Now that we have some data let’s start with the building of a model that could predict the class of any data point. We will use the data set we have to “train” the model to identify the class of the new data point given its two input values. Let’s start to look at an artificial neural network and how it is constructed.

So, what is a Neural Network?

The Idea of an artificial neural network is a model inspired by the structure and function of biological neural networks in animal brains. A sketch of the neural network that we are going to use in this blog post is given below.

What is this then?? Each circle in the network above is called a neuron since the idea is that they “loosely” model the neurons in a brain. There are several layers of neurons in a neural network and if we start to the left with the two red neurons they represent the input layer of the network. There are two of them since they represent the two input parameters of the model, the X and Y values.

Going to the other end of the network we have the two green neurons which represent the output layer of the network. Here we also have two neurons and the reason for this is that the data points can belong to two different classes, i.e. each neuron represents each class

The white nodes in the middle of the network represent hidden layers and in this network we have two hidden layers with four neurons in each layer. This number of hidden layers and the size of each hidden layer is here chosen a bit arbitrary and we will not go into the question on what shape of the neural network to choose in this blog post.

As can be seen from the sketch above each neuron in a layer is connected to all the neurons in the previous layer i.e. all neurons in the previous layer acts as input to a specific neuron in the current layer. Likewise, the output of a specific neuron in the current layer will act as inputs to all the neurons in the next layer. The connections are often referred to as edges.

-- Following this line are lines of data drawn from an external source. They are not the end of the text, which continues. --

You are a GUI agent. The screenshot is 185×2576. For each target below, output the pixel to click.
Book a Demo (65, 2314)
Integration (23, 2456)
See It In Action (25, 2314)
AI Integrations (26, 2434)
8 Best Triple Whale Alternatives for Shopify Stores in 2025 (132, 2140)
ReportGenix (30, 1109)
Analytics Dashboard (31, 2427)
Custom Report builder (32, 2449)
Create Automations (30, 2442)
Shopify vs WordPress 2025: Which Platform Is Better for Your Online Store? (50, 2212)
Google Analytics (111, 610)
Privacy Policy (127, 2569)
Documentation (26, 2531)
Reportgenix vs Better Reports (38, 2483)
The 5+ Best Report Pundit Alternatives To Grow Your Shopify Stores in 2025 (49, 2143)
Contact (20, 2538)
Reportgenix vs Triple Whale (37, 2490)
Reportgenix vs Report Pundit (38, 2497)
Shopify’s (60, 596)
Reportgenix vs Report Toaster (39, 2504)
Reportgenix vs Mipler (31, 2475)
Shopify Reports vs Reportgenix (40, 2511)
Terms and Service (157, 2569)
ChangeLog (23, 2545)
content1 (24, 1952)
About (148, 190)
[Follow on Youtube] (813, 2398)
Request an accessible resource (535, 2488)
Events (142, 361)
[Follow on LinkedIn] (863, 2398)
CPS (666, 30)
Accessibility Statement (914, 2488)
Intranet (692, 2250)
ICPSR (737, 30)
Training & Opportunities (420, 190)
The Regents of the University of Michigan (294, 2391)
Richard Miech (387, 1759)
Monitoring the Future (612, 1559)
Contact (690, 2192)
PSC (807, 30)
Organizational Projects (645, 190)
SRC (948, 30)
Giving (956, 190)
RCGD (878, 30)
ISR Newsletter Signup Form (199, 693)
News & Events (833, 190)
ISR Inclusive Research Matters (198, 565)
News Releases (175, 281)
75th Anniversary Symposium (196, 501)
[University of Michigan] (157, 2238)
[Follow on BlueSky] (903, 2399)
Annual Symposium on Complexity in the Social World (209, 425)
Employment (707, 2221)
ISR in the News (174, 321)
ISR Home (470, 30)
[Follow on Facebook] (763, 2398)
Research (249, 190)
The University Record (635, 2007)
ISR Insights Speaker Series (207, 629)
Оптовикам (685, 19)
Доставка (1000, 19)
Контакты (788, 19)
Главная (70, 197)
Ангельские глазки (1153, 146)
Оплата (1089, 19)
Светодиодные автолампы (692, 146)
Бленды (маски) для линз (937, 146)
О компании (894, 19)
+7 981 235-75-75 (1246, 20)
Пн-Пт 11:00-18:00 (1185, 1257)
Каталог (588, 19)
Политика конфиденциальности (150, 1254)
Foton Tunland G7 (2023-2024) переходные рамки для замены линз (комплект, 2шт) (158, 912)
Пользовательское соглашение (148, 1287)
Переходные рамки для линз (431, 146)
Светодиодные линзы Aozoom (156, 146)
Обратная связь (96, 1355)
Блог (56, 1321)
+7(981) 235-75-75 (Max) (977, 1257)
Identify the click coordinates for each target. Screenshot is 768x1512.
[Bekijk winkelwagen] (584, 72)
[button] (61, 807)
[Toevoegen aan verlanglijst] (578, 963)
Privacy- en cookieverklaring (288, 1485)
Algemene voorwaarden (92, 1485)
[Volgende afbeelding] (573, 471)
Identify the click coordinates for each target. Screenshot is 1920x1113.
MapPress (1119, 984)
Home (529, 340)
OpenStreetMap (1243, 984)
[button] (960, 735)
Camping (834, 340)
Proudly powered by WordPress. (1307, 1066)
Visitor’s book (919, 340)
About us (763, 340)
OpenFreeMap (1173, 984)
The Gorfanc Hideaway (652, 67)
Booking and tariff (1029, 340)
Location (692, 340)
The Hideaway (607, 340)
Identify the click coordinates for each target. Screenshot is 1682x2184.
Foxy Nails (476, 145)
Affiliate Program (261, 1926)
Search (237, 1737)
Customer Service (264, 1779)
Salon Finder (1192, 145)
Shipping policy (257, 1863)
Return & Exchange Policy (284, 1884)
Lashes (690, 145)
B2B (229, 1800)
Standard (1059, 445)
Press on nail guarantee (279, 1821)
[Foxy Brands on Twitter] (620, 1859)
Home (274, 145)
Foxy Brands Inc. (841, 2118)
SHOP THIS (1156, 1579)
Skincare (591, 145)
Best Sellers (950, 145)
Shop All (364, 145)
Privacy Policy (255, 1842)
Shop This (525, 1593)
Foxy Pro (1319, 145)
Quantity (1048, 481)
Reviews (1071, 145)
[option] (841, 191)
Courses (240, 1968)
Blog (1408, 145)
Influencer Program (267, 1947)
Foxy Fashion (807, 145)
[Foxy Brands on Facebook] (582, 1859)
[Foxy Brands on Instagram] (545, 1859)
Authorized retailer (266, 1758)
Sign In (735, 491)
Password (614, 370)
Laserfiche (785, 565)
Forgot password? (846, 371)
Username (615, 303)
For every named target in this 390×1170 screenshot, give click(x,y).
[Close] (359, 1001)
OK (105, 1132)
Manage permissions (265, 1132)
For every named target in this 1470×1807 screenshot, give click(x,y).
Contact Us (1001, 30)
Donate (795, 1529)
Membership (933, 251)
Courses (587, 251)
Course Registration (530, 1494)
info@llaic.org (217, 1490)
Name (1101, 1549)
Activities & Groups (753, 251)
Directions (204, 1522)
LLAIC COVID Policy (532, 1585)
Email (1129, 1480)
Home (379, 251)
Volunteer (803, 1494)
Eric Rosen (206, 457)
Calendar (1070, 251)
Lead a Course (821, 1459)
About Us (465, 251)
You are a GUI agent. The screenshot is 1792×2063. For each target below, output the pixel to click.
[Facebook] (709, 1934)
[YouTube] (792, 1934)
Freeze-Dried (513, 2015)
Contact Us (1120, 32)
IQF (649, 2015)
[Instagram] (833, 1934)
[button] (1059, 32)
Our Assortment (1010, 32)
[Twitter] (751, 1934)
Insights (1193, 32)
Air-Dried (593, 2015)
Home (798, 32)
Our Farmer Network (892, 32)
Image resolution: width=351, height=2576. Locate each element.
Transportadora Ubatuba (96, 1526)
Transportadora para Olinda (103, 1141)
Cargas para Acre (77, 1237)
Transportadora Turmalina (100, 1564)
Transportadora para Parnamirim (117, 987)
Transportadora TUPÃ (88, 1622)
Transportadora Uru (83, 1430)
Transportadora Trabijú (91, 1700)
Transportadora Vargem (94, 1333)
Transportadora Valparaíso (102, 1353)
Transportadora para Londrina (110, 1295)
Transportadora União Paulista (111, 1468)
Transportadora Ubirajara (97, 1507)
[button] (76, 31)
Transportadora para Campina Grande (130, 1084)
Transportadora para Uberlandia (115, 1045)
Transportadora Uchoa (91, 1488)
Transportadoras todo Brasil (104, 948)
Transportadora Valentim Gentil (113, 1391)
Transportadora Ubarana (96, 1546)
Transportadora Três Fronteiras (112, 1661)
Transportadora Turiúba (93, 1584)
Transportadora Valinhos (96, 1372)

Let’s look at what happens when data is passed forward in the neural network from the input layer to the output layer.

I take two steps forward...

So, let’s look at the “mechanics” of a neural network. The first thing we need to do is to say something about the notation. Since the neural network has several layers and each layer has several neurons we need some simple notation to understand how things are related to each other. A super script will refer to a specific layer e.g. the vector \( \mathbf{a}^2 \) refers to the output from layer 2. If we look at a specific component of this vector e.g. \( a^2_3 \) we refer to the output of the third neuron in the second layer. Now, let’s look at an arbitrary neuron in an arbitrary layer.

So the arbitrary neuron turned out to be the first neuron in the second hidden layer. As can be seen from the sketch this neuron is connected with all the neurons in the previous layer. Now, the input to this neuron can be written as a weighted sum of all the outputs from the previous layer and some bias, this is written as.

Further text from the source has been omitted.